Write out precisely the lines beginning with the line that contains "Task: Select the 预选机动车号牌 icon" and ending with the last line of the entries, and no other lines.

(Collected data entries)
%%

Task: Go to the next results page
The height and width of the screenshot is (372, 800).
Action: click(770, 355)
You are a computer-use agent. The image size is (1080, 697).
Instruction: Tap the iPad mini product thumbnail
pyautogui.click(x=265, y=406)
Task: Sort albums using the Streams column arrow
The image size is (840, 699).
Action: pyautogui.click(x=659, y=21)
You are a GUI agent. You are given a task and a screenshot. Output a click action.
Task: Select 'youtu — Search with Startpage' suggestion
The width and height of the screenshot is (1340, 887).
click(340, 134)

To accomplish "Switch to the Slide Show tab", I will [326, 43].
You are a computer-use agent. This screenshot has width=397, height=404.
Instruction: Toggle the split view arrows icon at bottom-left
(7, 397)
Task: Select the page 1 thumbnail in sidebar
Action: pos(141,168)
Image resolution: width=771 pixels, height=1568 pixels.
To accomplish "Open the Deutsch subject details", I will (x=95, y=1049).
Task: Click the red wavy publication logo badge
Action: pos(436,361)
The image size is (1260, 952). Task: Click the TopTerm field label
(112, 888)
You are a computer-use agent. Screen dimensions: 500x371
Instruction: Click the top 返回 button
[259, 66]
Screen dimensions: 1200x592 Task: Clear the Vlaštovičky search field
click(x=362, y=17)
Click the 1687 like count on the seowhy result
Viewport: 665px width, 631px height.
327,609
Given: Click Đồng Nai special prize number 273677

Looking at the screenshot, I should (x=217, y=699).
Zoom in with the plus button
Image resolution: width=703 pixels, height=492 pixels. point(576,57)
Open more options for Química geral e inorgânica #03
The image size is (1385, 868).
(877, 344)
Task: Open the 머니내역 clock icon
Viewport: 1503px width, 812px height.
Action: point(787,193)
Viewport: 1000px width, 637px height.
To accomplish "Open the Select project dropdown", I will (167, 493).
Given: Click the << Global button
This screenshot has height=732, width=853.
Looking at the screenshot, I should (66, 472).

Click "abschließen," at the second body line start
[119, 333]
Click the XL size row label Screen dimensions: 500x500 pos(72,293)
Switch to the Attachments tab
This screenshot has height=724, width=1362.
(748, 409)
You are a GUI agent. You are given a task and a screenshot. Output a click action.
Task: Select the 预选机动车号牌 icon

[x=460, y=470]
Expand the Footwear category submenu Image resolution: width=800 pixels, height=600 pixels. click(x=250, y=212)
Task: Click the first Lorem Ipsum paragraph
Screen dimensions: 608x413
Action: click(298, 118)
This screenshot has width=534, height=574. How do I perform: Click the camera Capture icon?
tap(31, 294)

%%

▶ [Response area]
Task: Select the 预选机动车号牌 icon

[x=460, y=470]
Expand the Footwear category submenu Image resolution: width=800 pixels, height=600 pixels. click(x=250, y=212)
Task: Click the first Lorem Ipsum paragraph
Screen dimensions: 608x413
Action: click(298, 118)
This screenshot has width=534, height=574. How do I perform: Click the camera Capture icon?
tap(31, 294)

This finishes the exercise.